Question

$9.8grams\,of\,{H_2}S{O_4}$ is present in ${\text{2 }}litres$ of a solution. The molarity of the solution is:
A. $0.1M$
B. $0.05M$
C. $0.2M$
D. $0.01M$

Answer 1

Hint : In order to solve the given question, first we will rewrite the given mass of sulphuric acid and then find the no. of moles of sulphuric acid. And with the help of no. of moles and the given mass of the sulphuric acid, we can find the molarity of the given solution.
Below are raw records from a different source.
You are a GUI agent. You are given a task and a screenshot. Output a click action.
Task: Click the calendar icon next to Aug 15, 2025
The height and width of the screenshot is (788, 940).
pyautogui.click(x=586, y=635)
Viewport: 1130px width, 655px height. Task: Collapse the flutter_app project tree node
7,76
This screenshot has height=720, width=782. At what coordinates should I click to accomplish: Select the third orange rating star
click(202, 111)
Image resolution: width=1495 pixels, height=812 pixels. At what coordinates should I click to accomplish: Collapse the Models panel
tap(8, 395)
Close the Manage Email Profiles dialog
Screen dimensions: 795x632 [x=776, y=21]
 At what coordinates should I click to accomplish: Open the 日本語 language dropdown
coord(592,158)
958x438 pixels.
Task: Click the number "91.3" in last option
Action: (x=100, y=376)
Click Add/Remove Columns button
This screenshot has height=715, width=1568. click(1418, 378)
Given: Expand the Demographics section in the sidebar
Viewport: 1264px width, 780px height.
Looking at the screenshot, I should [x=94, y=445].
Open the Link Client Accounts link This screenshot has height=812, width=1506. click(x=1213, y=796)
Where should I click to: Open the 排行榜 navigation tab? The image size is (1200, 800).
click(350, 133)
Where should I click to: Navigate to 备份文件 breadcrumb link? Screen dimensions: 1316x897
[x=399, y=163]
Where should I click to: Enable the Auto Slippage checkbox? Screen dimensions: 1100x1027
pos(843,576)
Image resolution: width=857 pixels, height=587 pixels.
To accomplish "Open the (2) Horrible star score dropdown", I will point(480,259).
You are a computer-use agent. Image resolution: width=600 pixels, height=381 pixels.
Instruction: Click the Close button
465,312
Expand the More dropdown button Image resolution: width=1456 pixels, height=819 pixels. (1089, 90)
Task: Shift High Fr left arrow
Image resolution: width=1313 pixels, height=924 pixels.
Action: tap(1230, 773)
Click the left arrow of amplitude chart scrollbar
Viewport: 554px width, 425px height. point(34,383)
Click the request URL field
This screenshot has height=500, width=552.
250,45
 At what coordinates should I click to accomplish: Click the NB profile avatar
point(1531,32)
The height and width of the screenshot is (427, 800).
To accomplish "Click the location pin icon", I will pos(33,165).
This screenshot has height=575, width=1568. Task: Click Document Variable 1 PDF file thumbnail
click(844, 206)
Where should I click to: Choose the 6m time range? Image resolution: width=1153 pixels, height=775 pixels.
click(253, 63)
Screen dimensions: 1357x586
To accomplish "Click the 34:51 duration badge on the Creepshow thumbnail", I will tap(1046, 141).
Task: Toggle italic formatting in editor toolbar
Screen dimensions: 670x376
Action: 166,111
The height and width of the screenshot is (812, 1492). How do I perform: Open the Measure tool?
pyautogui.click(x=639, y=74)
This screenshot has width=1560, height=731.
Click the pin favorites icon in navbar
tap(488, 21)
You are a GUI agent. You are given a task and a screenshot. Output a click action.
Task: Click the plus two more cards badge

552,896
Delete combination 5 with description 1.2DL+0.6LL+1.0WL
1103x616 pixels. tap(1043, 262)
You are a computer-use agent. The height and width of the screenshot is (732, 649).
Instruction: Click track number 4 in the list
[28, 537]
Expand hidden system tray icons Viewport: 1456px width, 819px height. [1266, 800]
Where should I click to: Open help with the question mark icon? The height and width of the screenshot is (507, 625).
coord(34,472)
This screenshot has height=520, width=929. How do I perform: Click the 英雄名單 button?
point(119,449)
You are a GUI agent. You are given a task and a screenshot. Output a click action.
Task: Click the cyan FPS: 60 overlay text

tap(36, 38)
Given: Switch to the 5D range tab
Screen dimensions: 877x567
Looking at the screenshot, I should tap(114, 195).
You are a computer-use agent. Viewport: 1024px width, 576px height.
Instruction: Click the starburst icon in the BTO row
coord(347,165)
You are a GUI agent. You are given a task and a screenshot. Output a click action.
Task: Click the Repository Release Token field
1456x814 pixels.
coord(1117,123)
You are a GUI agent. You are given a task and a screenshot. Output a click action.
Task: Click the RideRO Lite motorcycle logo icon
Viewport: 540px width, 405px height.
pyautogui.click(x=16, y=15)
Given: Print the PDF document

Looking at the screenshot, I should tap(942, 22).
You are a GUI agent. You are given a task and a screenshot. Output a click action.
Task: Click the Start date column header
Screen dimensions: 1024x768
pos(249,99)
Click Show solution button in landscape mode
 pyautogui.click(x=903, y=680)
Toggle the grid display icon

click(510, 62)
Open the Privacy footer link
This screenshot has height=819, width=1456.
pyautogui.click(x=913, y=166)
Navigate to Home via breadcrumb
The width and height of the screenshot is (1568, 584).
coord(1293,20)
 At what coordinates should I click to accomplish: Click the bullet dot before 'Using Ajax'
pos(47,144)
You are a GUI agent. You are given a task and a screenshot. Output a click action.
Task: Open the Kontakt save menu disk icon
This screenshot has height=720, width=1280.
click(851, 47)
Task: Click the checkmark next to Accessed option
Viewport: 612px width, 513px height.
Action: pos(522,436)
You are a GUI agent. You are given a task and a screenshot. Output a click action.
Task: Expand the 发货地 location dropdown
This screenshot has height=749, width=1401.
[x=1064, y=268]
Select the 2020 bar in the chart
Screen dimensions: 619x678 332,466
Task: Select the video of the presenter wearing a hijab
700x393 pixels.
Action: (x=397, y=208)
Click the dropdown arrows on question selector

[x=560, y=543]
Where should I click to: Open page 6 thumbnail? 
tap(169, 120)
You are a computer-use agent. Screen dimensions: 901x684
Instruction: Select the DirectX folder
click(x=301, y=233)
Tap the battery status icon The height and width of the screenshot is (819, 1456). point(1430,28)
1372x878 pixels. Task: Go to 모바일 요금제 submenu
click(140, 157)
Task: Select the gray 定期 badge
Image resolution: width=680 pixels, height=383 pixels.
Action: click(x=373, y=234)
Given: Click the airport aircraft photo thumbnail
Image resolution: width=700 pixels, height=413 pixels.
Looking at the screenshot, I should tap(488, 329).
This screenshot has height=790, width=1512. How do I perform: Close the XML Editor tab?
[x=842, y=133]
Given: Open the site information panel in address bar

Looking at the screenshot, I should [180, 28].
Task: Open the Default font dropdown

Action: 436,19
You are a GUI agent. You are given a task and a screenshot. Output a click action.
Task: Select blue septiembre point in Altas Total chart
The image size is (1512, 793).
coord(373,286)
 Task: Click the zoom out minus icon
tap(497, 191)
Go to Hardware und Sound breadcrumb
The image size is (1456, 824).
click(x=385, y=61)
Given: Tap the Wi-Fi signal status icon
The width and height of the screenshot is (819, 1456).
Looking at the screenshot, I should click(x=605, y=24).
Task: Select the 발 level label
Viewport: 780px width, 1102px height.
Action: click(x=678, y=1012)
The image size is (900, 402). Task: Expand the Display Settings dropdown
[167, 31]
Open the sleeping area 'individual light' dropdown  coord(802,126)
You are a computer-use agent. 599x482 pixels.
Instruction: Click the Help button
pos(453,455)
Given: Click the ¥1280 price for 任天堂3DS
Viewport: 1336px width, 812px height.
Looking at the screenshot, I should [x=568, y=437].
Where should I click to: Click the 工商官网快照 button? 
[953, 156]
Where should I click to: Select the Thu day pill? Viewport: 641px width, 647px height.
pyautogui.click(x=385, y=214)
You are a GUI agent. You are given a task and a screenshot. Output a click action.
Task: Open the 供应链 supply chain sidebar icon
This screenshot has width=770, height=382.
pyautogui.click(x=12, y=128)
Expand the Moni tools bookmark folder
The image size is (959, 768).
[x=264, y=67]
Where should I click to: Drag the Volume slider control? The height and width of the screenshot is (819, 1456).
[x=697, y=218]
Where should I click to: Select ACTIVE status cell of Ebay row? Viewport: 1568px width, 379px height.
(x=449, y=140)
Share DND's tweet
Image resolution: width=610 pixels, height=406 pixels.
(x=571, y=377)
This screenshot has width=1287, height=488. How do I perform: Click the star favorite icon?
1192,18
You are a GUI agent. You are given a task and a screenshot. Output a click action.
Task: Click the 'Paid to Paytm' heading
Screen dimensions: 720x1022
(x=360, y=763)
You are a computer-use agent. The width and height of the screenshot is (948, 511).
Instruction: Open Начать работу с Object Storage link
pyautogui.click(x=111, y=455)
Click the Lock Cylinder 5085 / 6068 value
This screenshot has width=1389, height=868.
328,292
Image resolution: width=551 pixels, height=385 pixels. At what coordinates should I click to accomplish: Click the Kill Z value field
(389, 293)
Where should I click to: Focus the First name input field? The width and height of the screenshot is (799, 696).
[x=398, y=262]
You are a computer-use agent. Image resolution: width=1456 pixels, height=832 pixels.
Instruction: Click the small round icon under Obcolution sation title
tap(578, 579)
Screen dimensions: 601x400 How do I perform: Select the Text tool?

Complete Step By Step Answer:
As we know that, the molar mass of sulphuric acid is $98g/mol$ .
And, a mass of sulphuric acid is given, which is $9.8g$ .
Now, we will find the number of moles of Sulphuric acid:
$No.\,of\,moles\,of\,{H_2}S{O_4} = \dfrac{{Mass\,of\,{H_2}S{O_4}}}{{Molar\,mass\,of\,\,{H_2}S{O_4}\,}} = \dfrac{{9.8g}}{{98g/mol}} = 0.1mol$
Now, we can find the molarity of the given solution:
$Molarity\,of\,the\,solution = \dfrac{{No.\,of\,moles\,of\,\,{H_2}S{O_4}}}{{Volume\,of\,solution}} = \dfrac{{0.1mol}}{{2L}} = 0.05M$
Hence, the correct option is (B).

Note :
Molarity is represented by $M$ , which is termed as molar. One molar is the molarity of a solution where one gram of solute is dissolved in a litre of solution. As we know, in a solution, the solvent and solute blend to form a solution, hence, the total volume of the solution is taken.